A common-sense book Mar 25, 2009
In a common-sense book, Ellie Kay provides many tips on saving money, investing money, paying for college, and more. Kay is a popular columnist and speaker about family financial matters and has written several other books on the subject as well. Living Rich for Less is timely, easy to read, or browse. The book is organized into three sections--Giving 10%, Saving 10%, and Spending Smart the other 80% (her 10/10/80 Rule). There are several trademarked slogans (which gets annoying after a while) to keep you paying attention (the Cha Ching Factor (tm) for example.) While some of the advice may just not be useful (or obtainable-- refinancing your house, for example) for everyone, you would be hard-pressed not find at least several hundred dollars in annual savings from your current budget. And that isn't a bad return on a $16.99 investment.
Not worth a read Mar 13, 2009
Since the recession is hitting most of us, I went to the library looking for books that would help and offer some sound advice. I loved the title of this book so I picked it up along with a few others.
This was by far the least helpful. The author provides almost no tips on how to spend smart. She tells us to save 10% of our income, donate 10%, and spend 80%. I already donate to charity, I already save, I wanted advice on how best to save and how best to spend the remainder of my income. This book offered no advice for that.
I admire the fact that Kay dug herself out of $40,000 in debt, but while reading the book you discover part of the reason why is that she was a winning contestant on the Price is Right and took home thousands!
Books like Frugal Living for Dummies are much more helpful.
Waste of Time Mar 13, 2009
This book gives almost no information on how to live rich for less. In fact, it reads like an infomercial complete with customer testimonials. The book is filled with cute little stories that offer no practical advice.

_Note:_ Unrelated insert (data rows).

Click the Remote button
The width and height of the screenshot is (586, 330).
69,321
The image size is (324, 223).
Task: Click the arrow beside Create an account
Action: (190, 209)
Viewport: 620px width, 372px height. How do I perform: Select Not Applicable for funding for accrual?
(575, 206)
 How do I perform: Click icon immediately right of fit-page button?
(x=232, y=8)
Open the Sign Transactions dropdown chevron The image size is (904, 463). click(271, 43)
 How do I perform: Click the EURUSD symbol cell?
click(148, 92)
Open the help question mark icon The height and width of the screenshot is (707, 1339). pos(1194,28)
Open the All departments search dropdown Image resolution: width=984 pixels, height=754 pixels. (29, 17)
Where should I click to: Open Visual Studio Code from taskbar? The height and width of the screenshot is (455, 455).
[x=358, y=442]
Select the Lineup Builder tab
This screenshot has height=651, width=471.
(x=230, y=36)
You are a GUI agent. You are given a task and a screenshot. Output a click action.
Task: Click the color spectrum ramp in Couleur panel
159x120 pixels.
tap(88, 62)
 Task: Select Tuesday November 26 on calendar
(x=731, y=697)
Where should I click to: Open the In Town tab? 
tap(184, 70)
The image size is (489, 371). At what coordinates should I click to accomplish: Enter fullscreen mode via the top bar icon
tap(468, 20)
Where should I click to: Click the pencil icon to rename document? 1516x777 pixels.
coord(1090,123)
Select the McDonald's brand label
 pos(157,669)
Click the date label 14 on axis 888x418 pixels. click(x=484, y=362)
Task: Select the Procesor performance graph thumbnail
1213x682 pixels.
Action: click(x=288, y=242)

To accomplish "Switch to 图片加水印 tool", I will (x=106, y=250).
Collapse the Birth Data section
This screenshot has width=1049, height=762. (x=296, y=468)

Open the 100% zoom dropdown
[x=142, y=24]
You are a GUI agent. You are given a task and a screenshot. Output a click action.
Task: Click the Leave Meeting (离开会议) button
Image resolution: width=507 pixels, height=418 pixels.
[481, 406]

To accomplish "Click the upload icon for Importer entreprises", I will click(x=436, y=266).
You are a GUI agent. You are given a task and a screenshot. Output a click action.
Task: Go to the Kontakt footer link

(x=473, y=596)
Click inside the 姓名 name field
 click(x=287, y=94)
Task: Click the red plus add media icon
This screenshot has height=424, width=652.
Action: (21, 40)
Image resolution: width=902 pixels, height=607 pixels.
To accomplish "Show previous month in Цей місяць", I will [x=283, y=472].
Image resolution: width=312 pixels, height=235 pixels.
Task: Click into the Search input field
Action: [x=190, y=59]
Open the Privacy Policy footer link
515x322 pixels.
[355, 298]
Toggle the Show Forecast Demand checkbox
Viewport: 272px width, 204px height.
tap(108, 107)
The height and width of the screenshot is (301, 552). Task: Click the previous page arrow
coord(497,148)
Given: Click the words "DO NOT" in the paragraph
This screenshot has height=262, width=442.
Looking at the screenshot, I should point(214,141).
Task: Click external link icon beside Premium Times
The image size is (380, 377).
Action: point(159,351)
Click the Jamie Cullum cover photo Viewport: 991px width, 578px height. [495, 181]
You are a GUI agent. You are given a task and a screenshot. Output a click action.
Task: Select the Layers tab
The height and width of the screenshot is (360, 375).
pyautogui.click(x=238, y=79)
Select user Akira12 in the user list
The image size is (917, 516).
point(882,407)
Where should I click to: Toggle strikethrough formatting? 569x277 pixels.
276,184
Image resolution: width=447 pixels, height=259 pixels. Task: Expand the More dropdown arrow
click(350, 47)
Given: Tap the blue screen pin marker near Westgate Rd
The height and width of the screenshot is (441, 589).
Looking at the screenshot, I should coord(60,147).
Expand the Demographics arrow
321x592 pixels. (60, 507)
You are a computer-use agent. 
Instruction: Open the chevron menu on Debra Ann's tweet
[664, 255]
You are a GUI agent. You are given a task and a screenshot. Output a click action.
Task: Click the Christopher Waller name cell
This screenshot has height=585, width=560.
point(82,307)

The entire book can be summed up with Kay's 10/10/80 principle - donate 10% of your money, save 10%, spend the other 80% wisely. That's it. Her advice for spending the other 80% wisely is essentially use the Internet to find good deals, use coupons, buy on sale, and negotiate. There are many other books that cover these same topics but in much greater detail.
I was also turned off by Kay's product placement. She has been a paid spokesperson for Proctor & Gamble and others and it shows. She tells consumers to buy Dawn dish soap because it is ultra concentrated so it lasts longer, but most stores have generic versions of ultra concentrated soap that works just as well and lasts just as long (and is much cheaper). She also pitches another PG product, Bounty paper towels, and I've used other less expensive brands that were just as good. But Kay never recommends buying the generics of these products. I do not think a paid spokesperson should offer supposed unbiased advice.
If the book offered other great tips or advice I could have overlooked the product pitches, but unfortunately it didn't.